**Written task:** Retype the data from the line with "Add a new filter with Adicionar filtro" up to and including the line with "tap(469, 140)", keeping every character unchanged and leaving out the pictures.

**Dataset rows:**
# # #

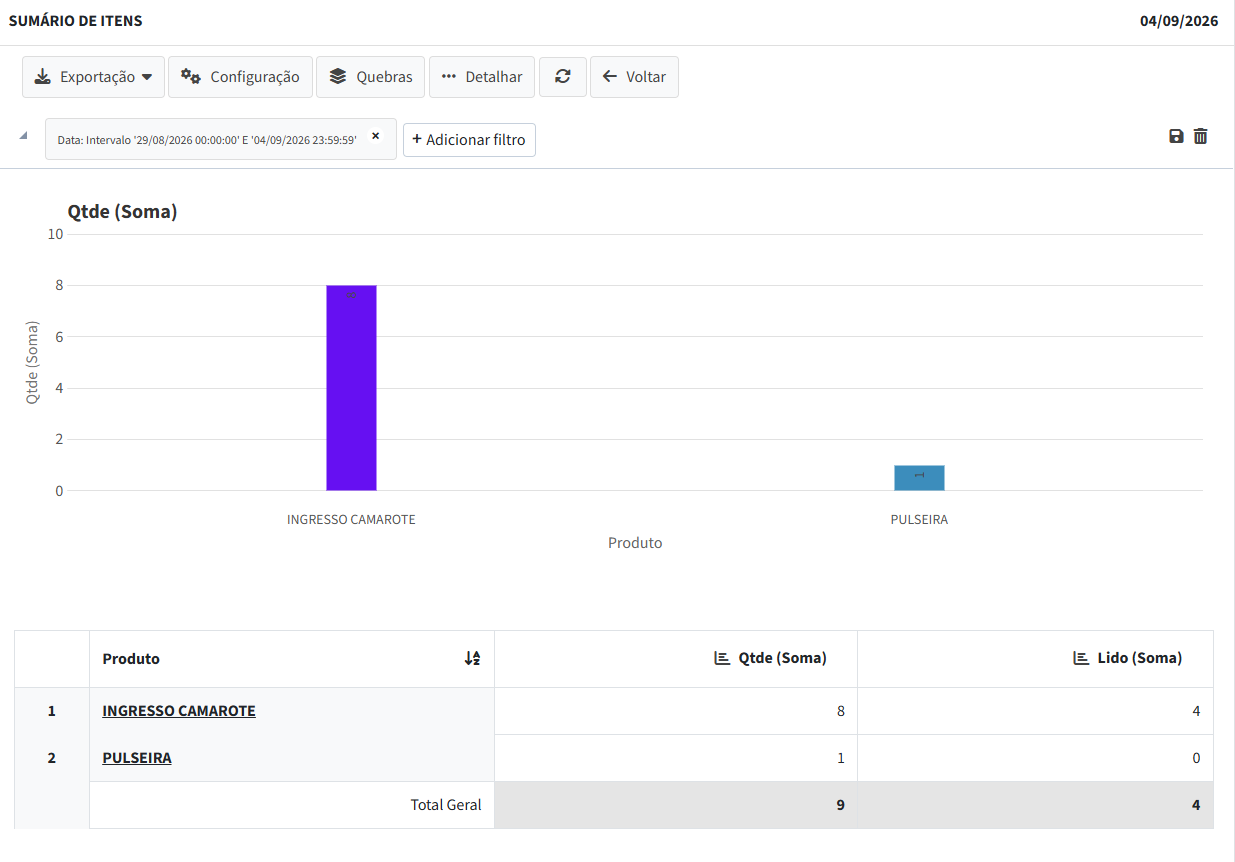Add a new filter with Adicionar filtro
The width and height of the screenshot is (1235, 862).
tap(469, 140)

# # #

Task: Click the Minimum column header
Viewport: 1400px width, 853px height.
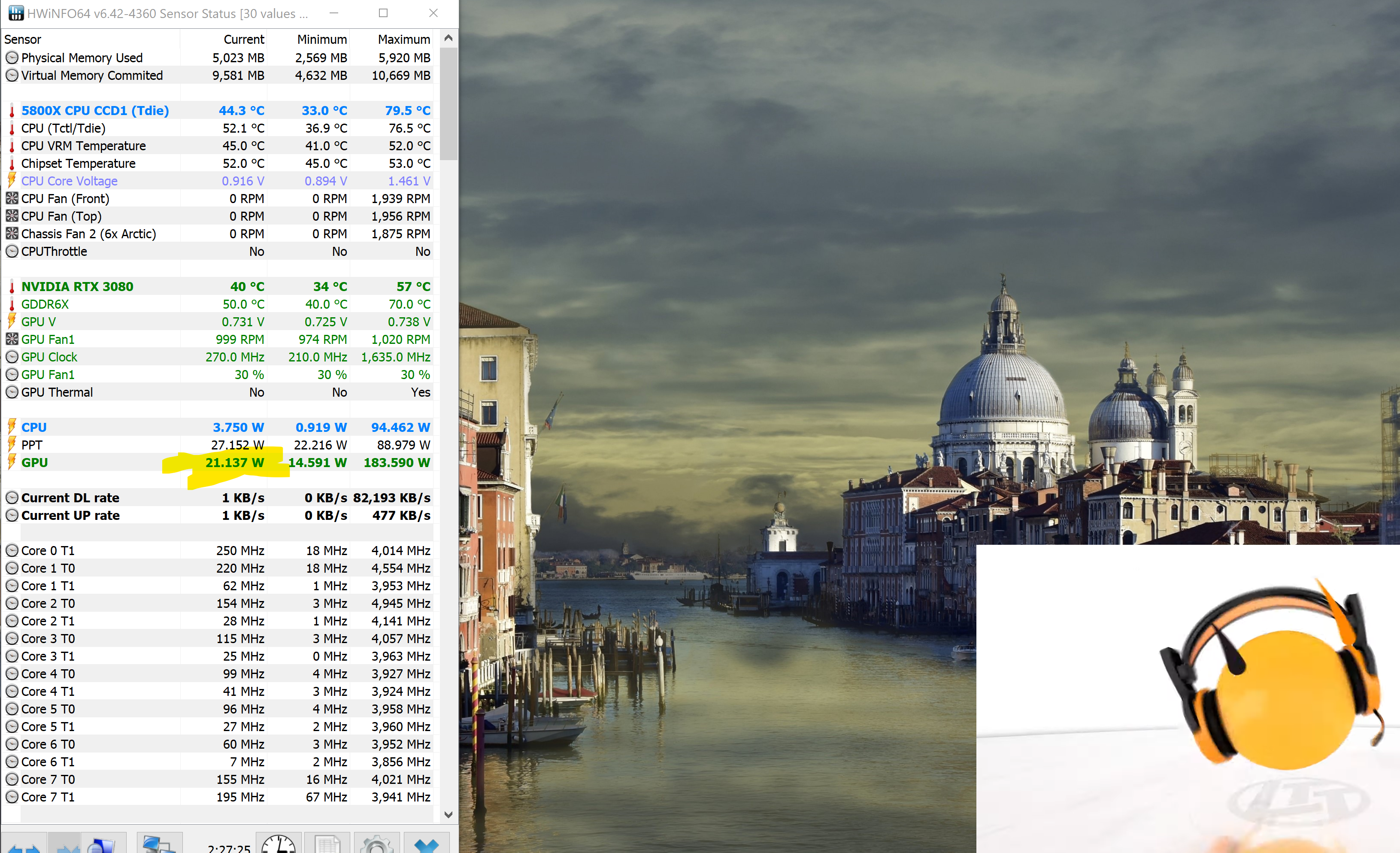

# # #

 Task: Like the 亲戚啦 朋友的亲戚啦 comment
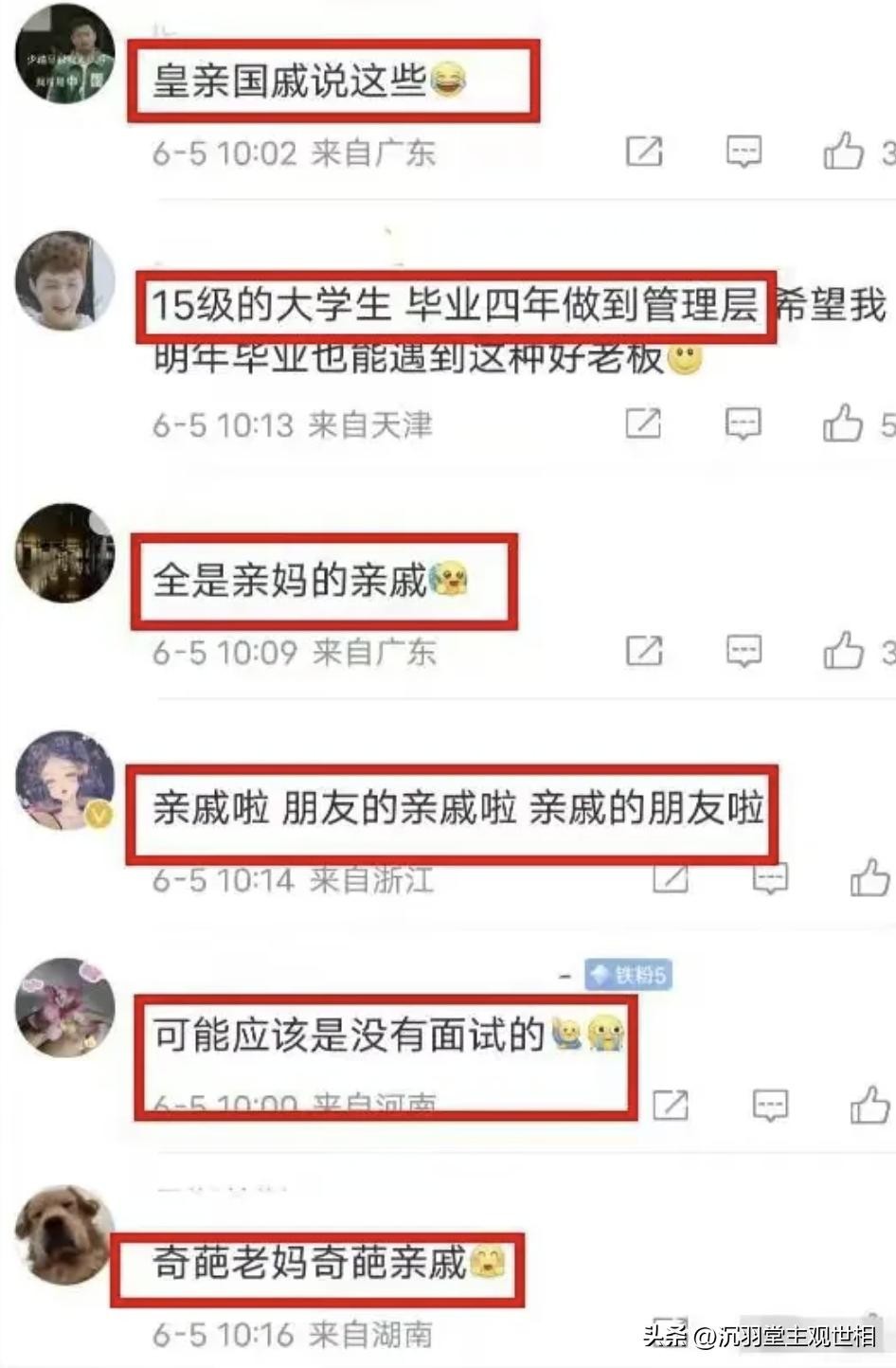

# # #

**Response for this exercise:**
Add a new filter with Adicionar filtro
The width and height of the screenshot is (1235, 862).
tap(469, 140)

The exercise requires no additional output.